Last week, Canada’s Free Thinking Film Society – love that name – was scheduled to screen Iranium, a new documentary about the regime that has ruled Iran since 1979, its drive to acquire nuclear weapons and the dangers that poses for the West. But then the Iranian embassy complained and – coincidently – threats and “suspicious letters” were received at the National Archives in Ottawa, where the event was to take place. The Archives cancelled the screening and shut the building. Archives spokeswoman Pauline Portelance explained: “We deemed the risk associated with the event was a little too high.”

Apparently, however, officials above her pay grade recognized that allowing Iranian theocrats to set the limits of free speech in Canada’s capital would run an even higher risk. It was given to Minister of Heritage James Moore to deliver a Churchillian response."This movie will be shown, the agreement will be kept,” he said. “We will not be moving it to a different facility, we're not bending to any pressure. People need to be kept safe, but we don't back down to people who try to censor people by threats of violence. Canada does not accept attempts from the Iranian Embassy to dictate what films will and will not be shown in Canada.”

The Canadian screening of Iranium has now been rescheduled for early February. Will Iran’s rulers and supporters accept that decision? Or will they escalate the conflict? While we’re waiting for the answer, it’s worth recalling that the Islamic Republic has a long history of attempting to enforce its will extraterritorially. As early as 1989, the Ayatollah Ruhollah Khomeini, who had led Iran’s revolution ten years earlier, issued a fatwa, a religious ruling, against a British subject, Salman Rushdie, because Khomeini considered Rushie’s novel, The Satanic Verses, blasphemous. The fatwa called for Rushdie to be executed by any Muslim who could manage the task.

That might have been expected: As Iranium makes clear, Khomeini’s revolution was not just against the Shah of Iran.
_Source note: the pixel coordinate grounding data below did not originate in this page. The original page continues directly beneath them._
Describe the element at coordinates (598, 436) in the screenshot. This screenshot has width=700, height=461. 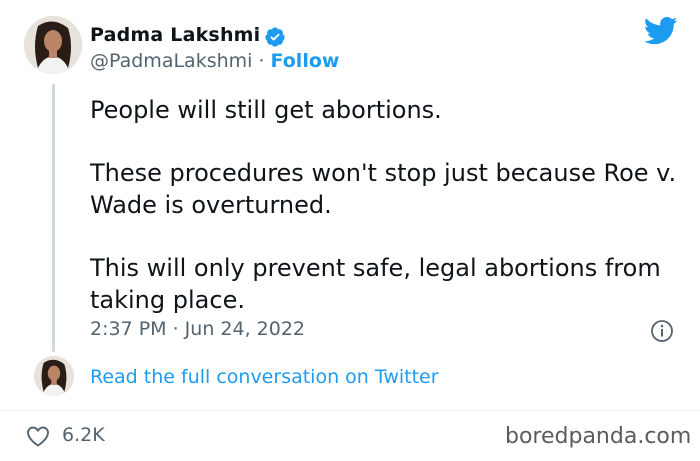
I see `watermark: boredpanda.com` at that location.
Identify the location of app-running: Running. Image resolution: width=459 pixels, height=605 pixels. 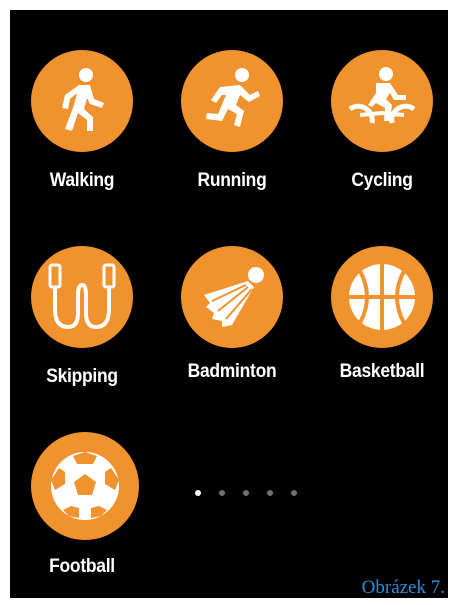
(232, 125).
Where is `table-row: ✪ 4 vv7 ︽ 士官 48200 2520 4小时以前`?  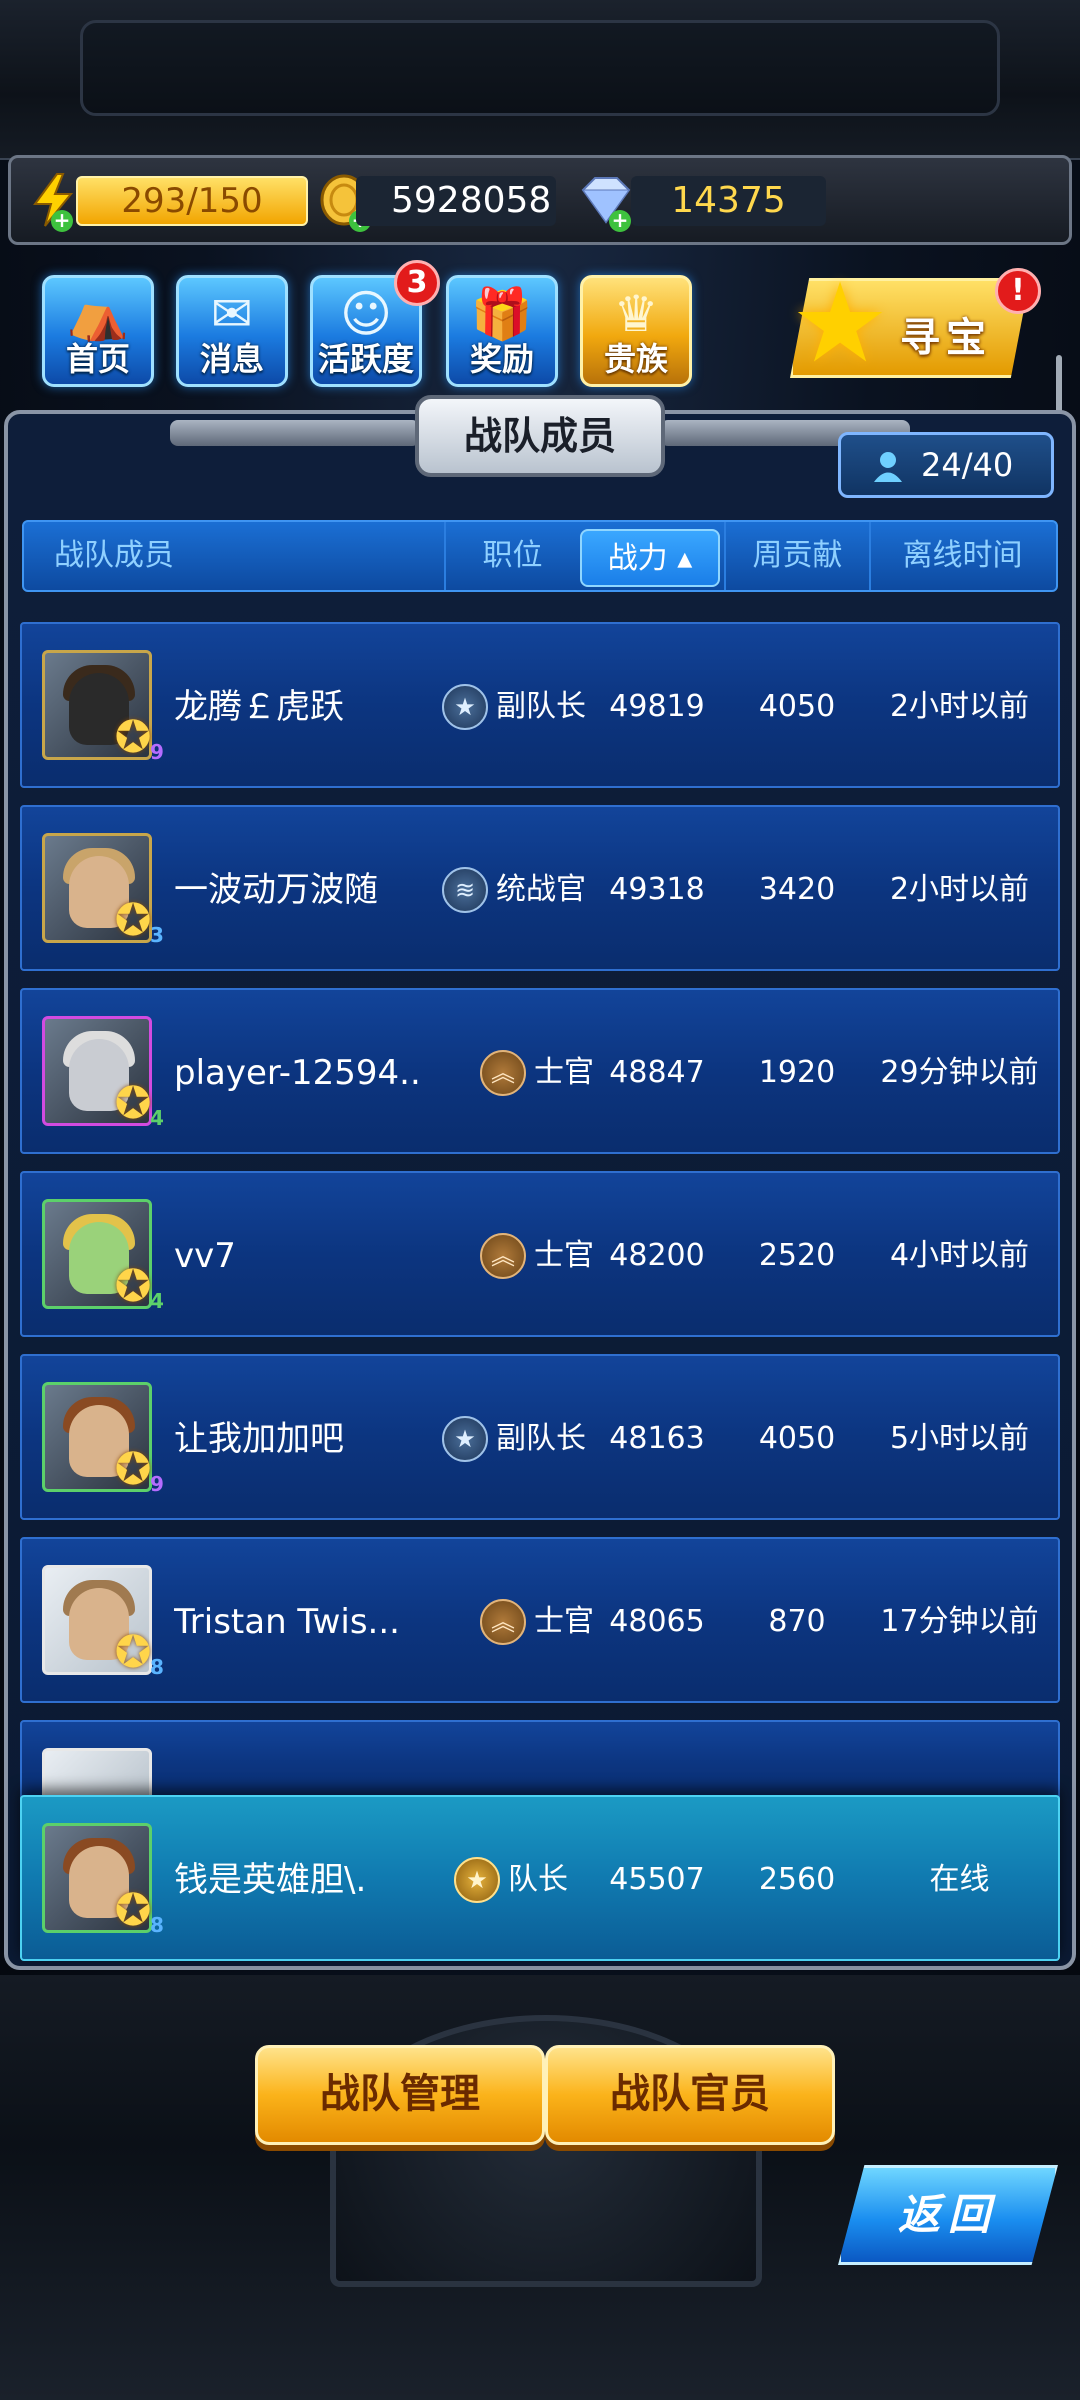 table-row: ✪ 4 vv7 ︽ 士官 48200 2520 4小时以前 is located at coordinates (540, 1254).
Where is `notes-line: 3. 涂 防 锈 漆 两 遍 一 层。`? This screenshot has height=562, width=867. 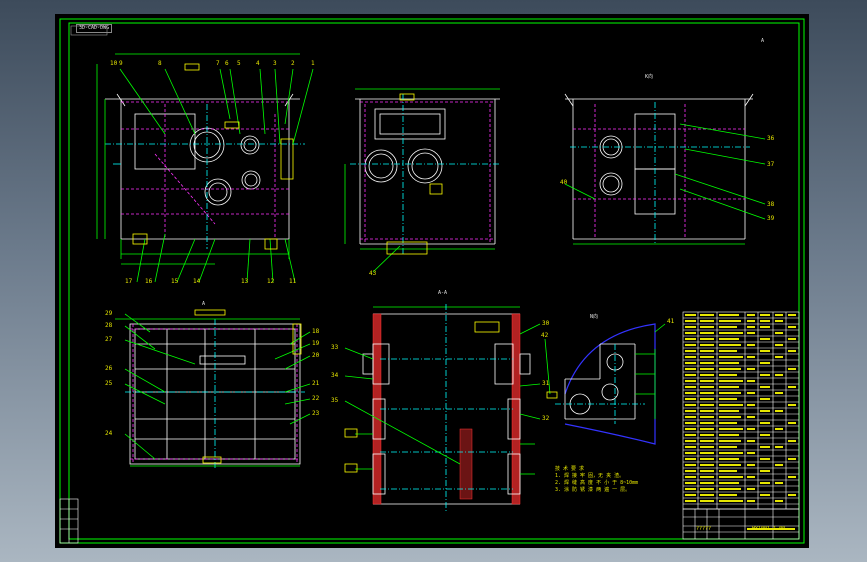
notes-line: 3. 涂 防 锈 漆 两 遍 一 层。 is located at coordinates (593, 490).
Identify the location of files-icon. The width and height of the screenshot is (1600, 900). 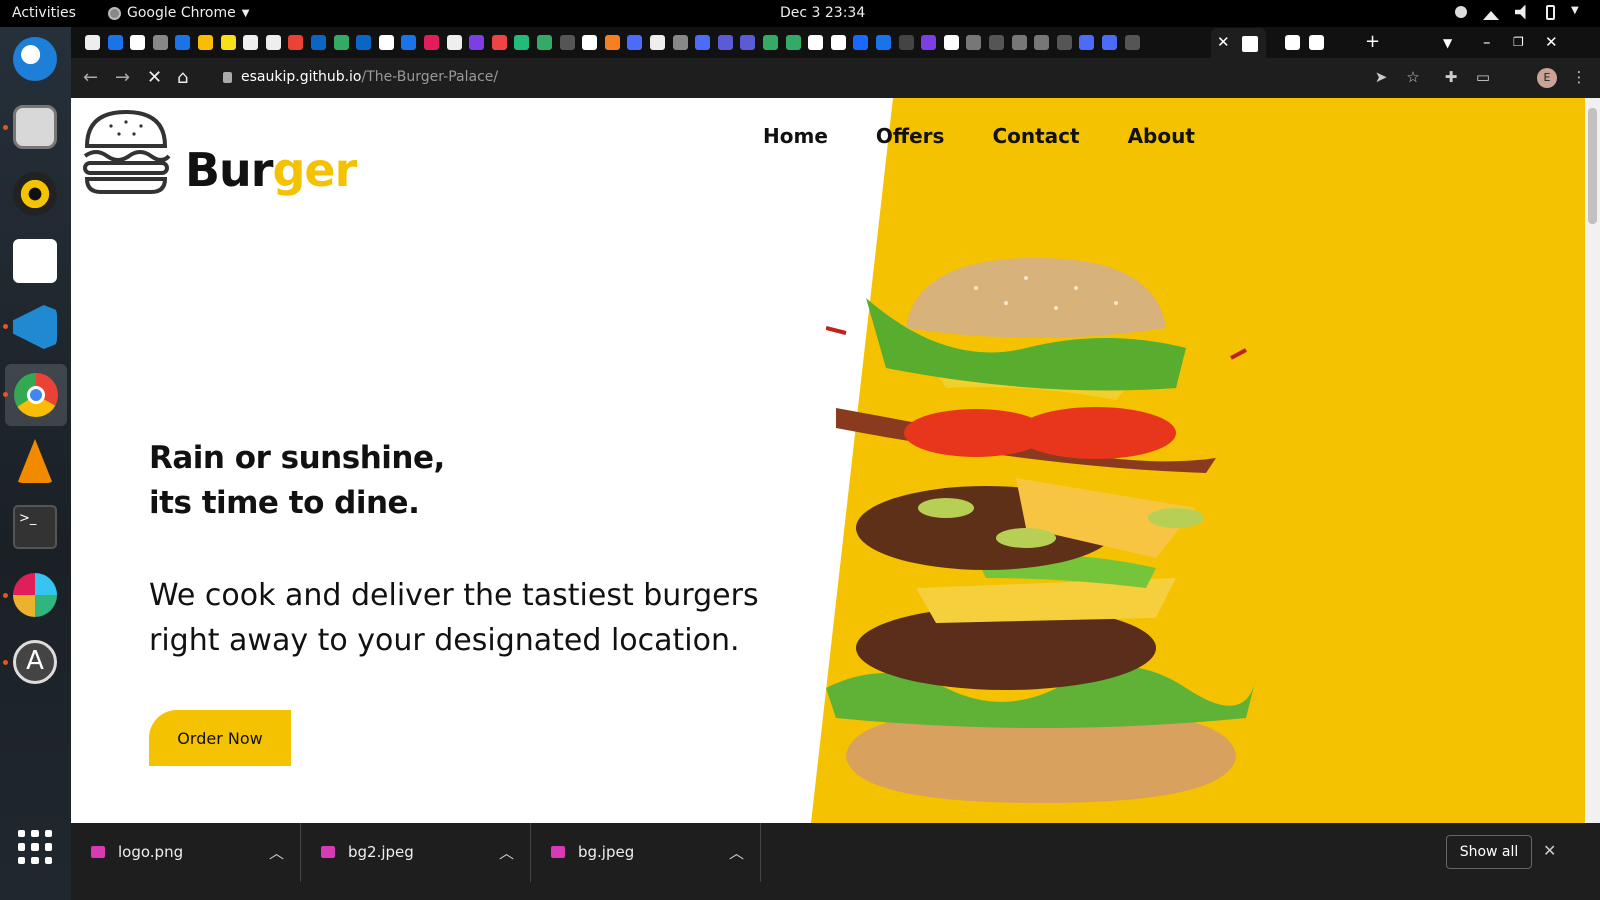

It was intended for export – and not only to countries in which Muslims are in the majority.

Khomeini’s ambitious goal then, and his successors’ goal now, is “world revolution,” the creation of a universal and “holy” government and the downfall of all others. "Islam is good for you,” Khomeini said. “It is good for the world." He said this even as – in Stalinist fashion -- he was executing at home and assassinating abroad not just those who opposed him but also those who might one day oppose him.